Parameter | Example | How entered in Table2Base |
---|---|---|
ident | Op_en2693 | Automatically taken from the wiki page id. |
name | Testvariable | Automatically taken from the wiki page name. |
unit | cm,kg | unit="cm,kg" |
explanation cols | Year, Sex, Age, Observation | index="Year,Sex,Age,Observation" |
observation index | Observation | Given as the last index. |
observation # | 1, 2, 3 | If indices together don't uniquely identify the row, use an additional index column "obs" with row numbers. |
This is a table in long format where all observations have been put into a single column. There is an additional column "Observation" explaining which parameter is in which row. In this example, indices Year, Sex and Age uniquely define a row, and therefore there is no need for obs column. When a table is used in calculations, all rows where the index Observation has the value Description will be removed first.
Year | Sex | Age | Observation | Result |
---|---|---|---|---|
2009 | Male | 20 | Height | 178 |
2009 | Male | 30 | Height | 174 |
2010 | Male | 25 | Height | 183 |
2010 | Female | 22 | Height | 168 |
2009 | Male | 20 | Weight | 70 |
2009 | Male | 30 | Weight | 79 |
2010 | Male | 25 | Weight | 84 |
2010 | Female | 22 | Weight | 65 |
2009 | Male | 20 | Description | An optional column for descriptive text about each row. |
2009 | Male | 30 | Description | |
2010 | Male | 25 | Description | |
2010 | Female | 22 | Description |
(The tables above have been created with File:Opasnet base explanation.ods.)
Protecting non-public data
Go down this list in this order until you have reached a proper level of protection.

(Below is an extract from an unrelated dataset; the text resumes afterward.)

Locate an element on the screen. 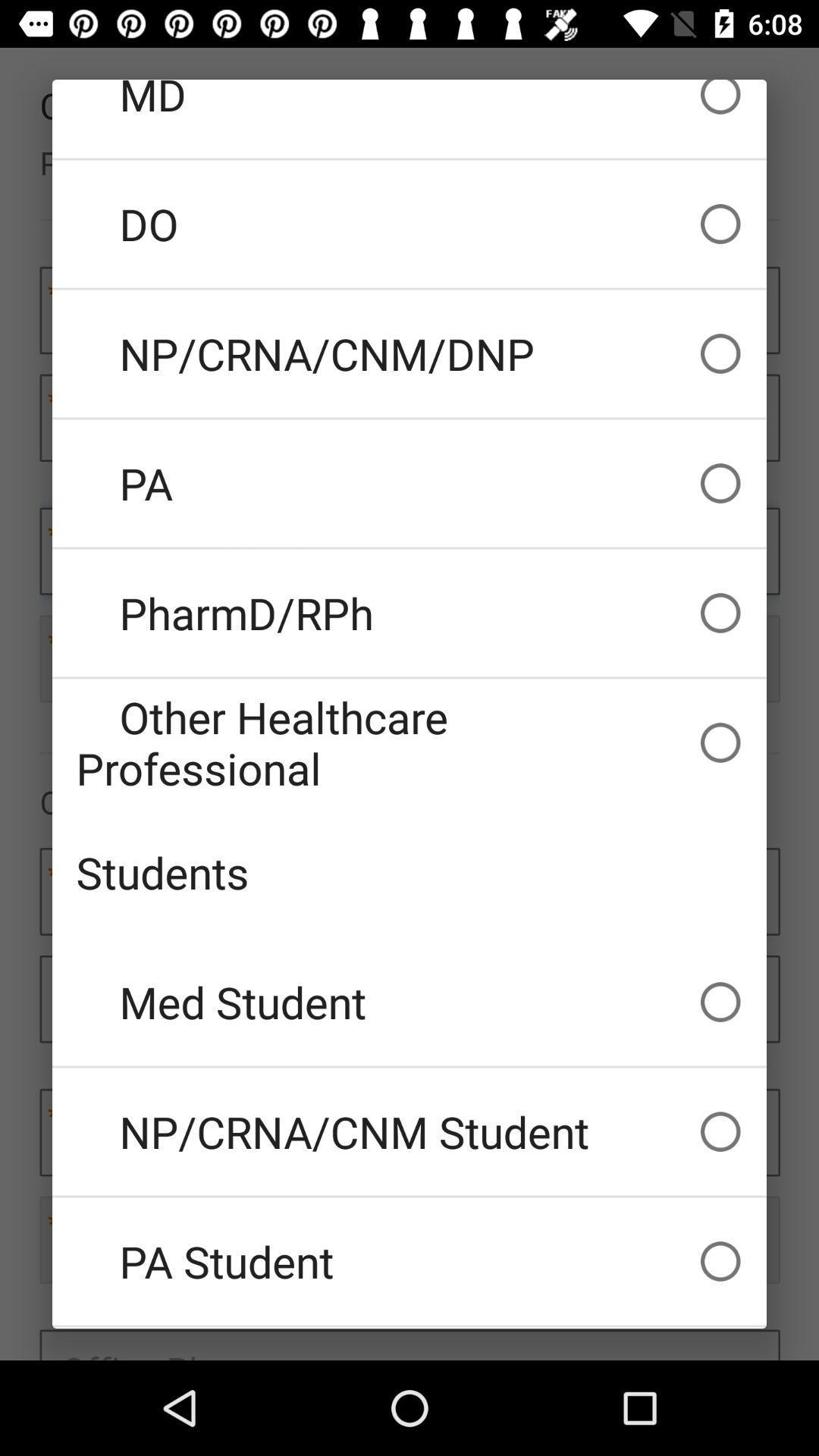 This screenshot has height=1456, width=819. icon above students icon is located at coordinates (410, 742).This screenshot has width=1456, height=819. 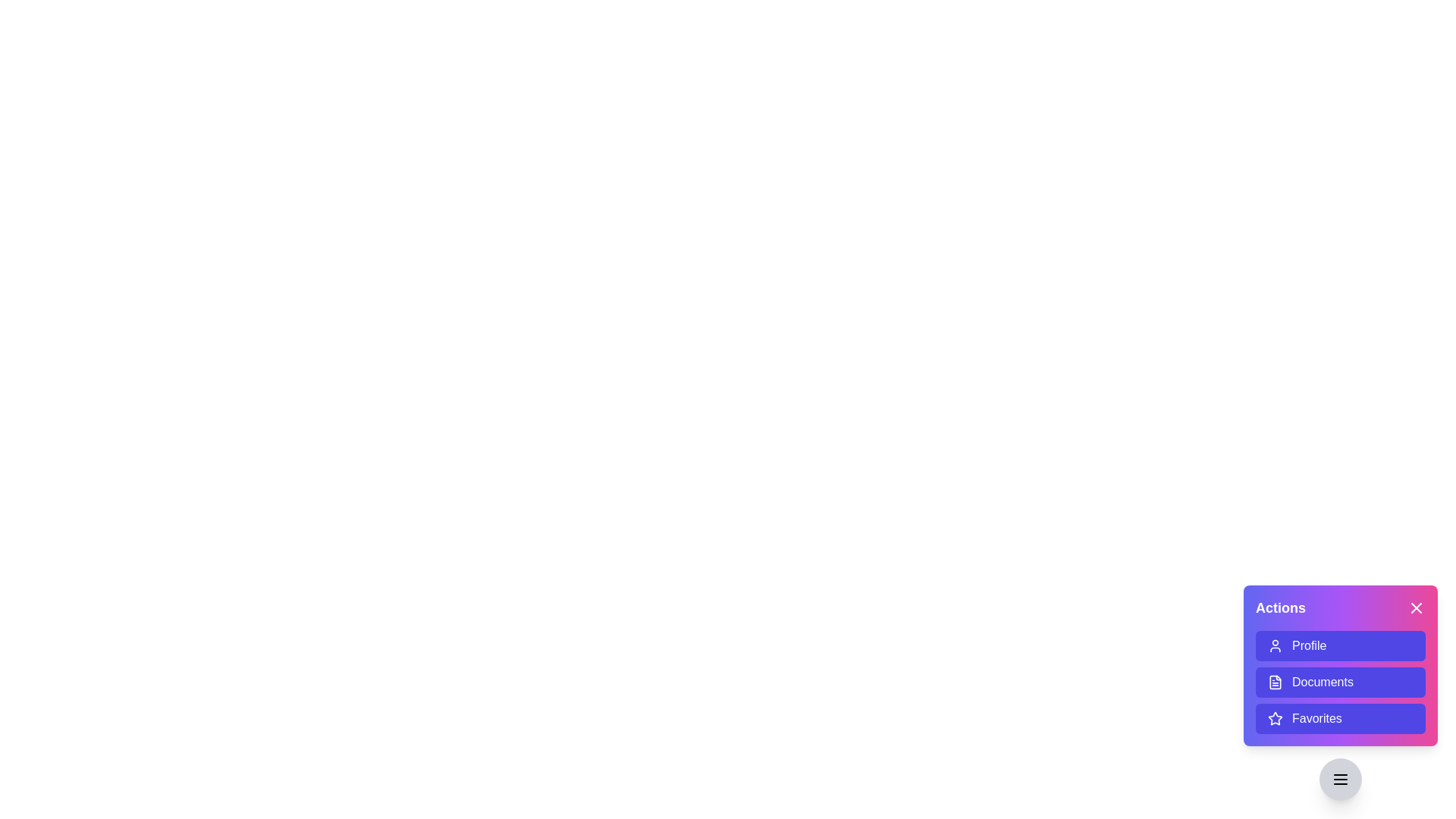 What do you see at coordinates (1274, 681) in the screenshot?
I see `the SVG graphic element that represents a document icon, located adjacent to the 'Documents' label in the action menu on the bottom-right of the application interface` at bounding box center [1274, 681].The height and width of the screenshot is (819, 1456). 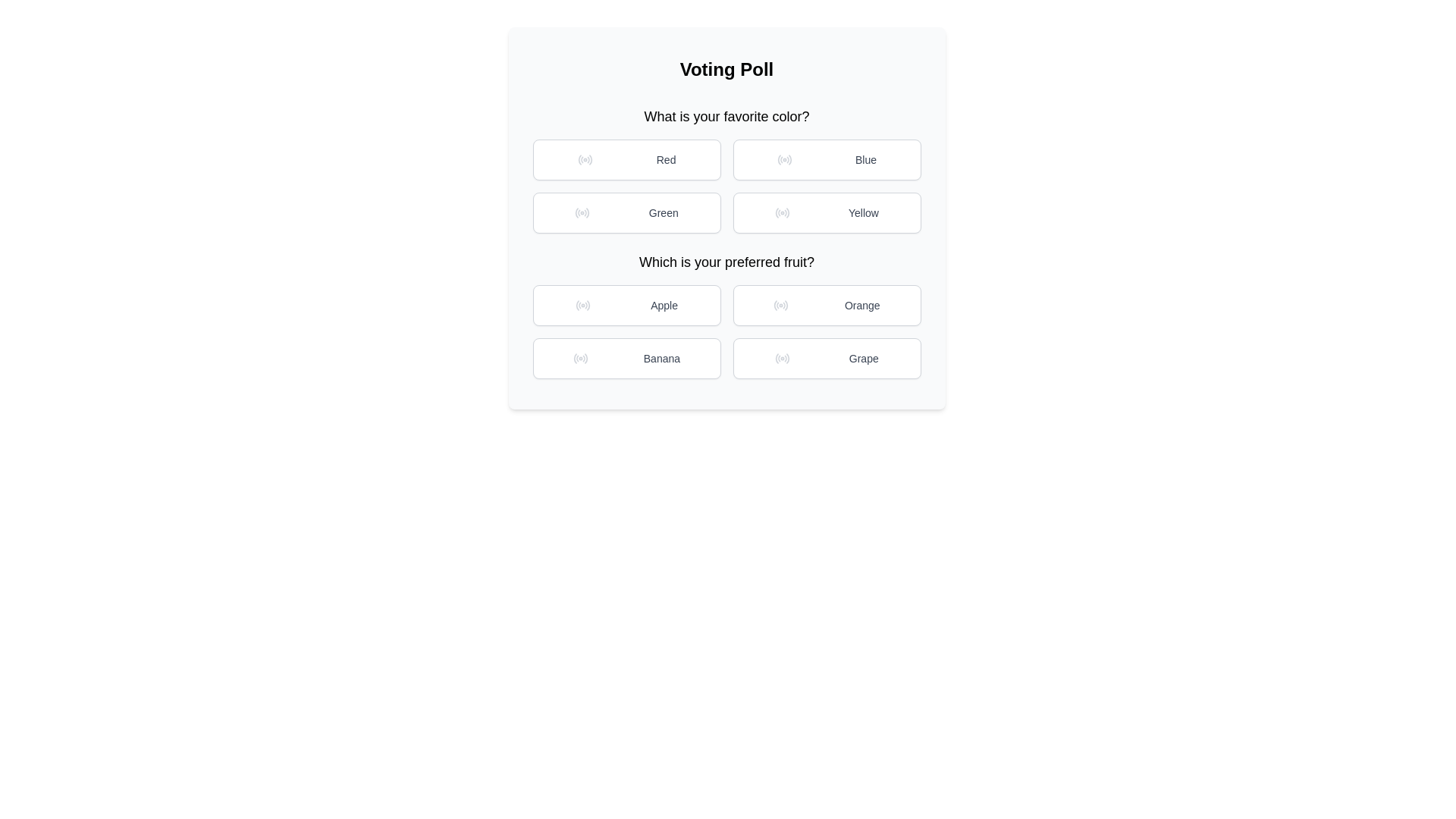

- Remove personal information (names, social security numbers etc.) from the data and use person-specific identifiers instead. Keep the key linking names and identifiers in a safe place.
- Remove other sensitive information (the name of an endangered species or a drug studied) and use an identifier instead.
- Make information coarser e.g. by giving relative values instead of absolute: do not give the exact operation date but give the time from a reference date, but tell the reference date only at the precision of one year. Similarly, instead of giving the exact location of an endangered species, give relative location to a reference point not exactly revealed.
Rationale
Protecting data
Opasnet is a workspace for open sharing and using of data. However, sometimes it is necessary to restrict the use of data. For example, the data may contain personal patient information or unpublished research data.
The main approach is always that as much data should be opened as possible.
It is not a question about whether a piece of data is openable or not but which parts are and how other parts should be handled. For example, "John Doe has lung cancer, which was operated using an experimental method with radical lymph node removal in Mass General Hospital on 6 Jan 2012" is a piece of data that clearly must not be published by the principal investigator. However, a simple change in the information content turns this sensitive patient information into neutral medical information: "A lung cancer was operated using an experimental method with radical lymph node removal in Mass General Hospital on 6 Jan 2012". In addition, the investigator may not want to tell which specific treatments they are testing, but he may want to release the data as much as possible to get comments about the study design and statistical data analysis from colleagues: "A lung cancer was operated using a method B in Mass General Hospital on 6 Jan 2012."
With these two changes to the data, it can be released in a machine-readable format in the Internet. It is still very useful for health economists and possibly to many other people as well.